Иванов — не единственный недруг Шмелева из «Последних новостей». Не меньшие терзания ему доставлял постоянный автор газеты Георгий Адамович, оказавшийся в эмиграции с 1923 года. Поэтические книги Адамовича не принесли ему всеобщей славы, они не были исключительными или блистательными, хотя и отвечали русской стихотворной культуре. В эмиграции он издал всего два поэтических сборника, в 1939 и 1967 годах. Статьи, публиковавшиеся с 1923 года в «Звене», не сделали из Адамовича лидера критиков. Авторитет ведущего критика он заработал в «Последних новостях», а также печатаясь в «Современных записках». Он же был главным оппонентом поэта и критика из «Возрождения» — Владислава Ходасевича. За их битвой следила молодежь, «старики» же писали по-своему и куда больше обращали внимание не на разногласия критиков, а на их судный глас, который был весьма громок и авторитарен. Марина Цветаева в письме Игорю Северянину обращала его внимание на доминирование в русской критике определенного голоса: «…там-то о стихах пишет Адамович и никто более, там-то другой „ович“ и никто более, и так далее» [306] . По сути, это подтверждал Шмелев в письме Ильину: «…и вот, злой волей Зла-Рока, правят в газетах „бал“ — Овичи и Евичи…» [307] .
306
Письмо от 28.02.1931 // Цветаева М. Собр. соч.: В 7 т. М., 1995. Т. 7. С. 421.
307
Переписка двух Иванов (1935–1946). С. 82.

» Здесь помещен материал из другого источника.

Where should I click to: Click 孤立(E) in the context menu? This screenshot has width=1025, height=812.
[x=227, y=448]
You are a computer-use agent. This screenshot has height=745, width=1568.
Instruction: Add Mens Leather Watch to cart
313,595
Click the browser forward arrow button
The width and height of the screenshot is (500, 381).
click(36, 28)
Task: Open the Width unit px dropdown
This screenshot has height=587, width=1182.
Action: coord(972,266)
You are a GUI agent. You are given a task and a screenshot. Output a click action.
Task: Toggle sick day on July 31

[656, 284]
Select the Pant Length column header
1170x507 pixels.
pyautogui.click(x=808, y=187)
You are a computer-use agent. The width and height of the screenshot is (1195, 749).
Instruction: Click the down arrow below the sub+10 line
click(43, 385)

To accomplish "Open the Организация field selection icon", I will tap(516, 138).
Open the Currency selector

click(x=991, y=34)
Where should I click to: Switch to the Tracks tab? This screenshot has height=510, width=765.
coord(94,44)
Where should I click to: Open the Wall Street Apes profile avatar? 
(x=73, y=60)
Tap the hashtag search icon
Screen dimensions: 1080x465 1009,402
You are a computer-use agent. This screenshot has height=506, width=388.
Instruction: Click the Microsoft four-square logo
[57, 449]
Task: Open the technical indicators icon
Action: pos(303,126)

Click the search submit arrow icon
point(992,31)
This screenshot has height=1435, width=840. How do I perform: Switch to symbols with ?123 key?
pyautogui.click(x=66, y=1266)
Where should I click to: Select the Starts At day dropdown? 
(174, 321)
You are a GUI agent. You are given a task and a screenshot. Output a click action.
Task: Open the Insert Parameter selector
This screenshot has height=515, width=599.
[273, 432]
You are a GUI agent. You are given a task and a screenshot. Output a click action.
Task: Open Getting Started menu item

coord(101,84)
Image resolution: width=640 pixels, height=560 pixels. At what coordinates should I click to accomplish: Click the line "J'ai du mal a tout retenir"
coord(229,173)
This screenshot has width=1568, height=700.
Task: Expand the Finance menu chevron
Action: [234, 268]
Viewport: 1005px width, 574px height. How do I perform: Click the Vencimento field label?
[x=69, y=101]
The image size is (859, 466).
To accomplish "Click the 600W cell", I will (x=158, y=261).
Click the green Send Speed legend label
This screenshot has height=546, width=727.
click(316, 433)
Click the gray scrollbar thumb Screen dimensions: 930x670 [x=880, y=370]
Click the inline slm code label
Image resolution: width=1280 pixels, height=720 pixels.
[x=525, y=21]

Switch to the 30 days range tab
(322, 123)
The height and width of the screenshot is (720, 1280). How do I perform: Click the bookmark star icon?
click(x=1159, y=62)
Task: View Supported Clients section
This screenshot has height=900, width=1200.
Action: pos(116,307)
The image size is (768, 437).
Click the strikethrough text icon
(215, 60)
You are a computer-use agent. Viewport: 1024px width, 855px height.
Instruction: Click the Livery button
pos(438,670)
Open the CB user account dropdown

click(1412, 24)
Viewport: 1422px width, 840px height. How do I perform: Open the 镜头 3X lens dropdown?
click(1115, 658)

Как и Иванов, Адамович эстетически и этически Шмелеву чужд. Адамович — вдохновитель Парижской ноты, Иванов — талантливый выразитель этой ноты, тональность которой замечательный поэт молодого поколения эмиграции Юрий Иваск определил так: «…тоска и порывы Анненского» [308] . Поэты этой Парижской ноты собирались в кафе «Ла Болле» в начале Латинского квартала и с настроением тотального одиночества читали стихи — по кругу, потом обменивались мнениями — по кругу; они объединились вокруг Адамовича — вокруг «Звена» и «Последних новостей». Словарь Парижской ноты прост, ее интонации приглушенные, она вся в намеках и недоговоренностях, вся в печалях. Адамович — это Христофор Мортус из «Дара» (1937–1938) Владимира Набокова; и этот Мортус, ехидная пародия на Адамовича, пишет о том, какой должна быть поэзия: «Наша литература… сделалась проще, суше, — за счет искусства, может быть, но зато… зазвучала такой печалью, такой музыкой, таким „безнадежным небесным очарованием“, что, право, не стоит жалеть о „скучных песнях земли“» [309] . В языке Шмелева нет «очарования», он насыщен образностью, традиционен, таким языком хорошо изображать, а не намекать. Шмелев любил Бальзака «за изобразительность человеческих страстей, Диккенса — за сострадание, Флобера — за мастерство, Гете — за глубину лиризма, Киплинга — за „рассказ“» («Ответ на анкету об отдыхе», 1930). Адамович не любил Шмелева за «рассказ», за изобразительность, бытописательство, за явное «мыслить и страдать». Адамович был ментором, он писал «отлично-благородно», раздавал всем сестрам по серьгам, и дай ему волю, он всех бы научил ходить по одной половице.
308
Иваск Ю. Поэзия «старой» эмиграции // Русская литература в эмиграции / Под ред. Н. П. Полторацкого. Питтсбург, 1972. С. 46.
309
Набоков В. Собр. соч.: В 4 т. М., 1990. Т. 3. С. 271.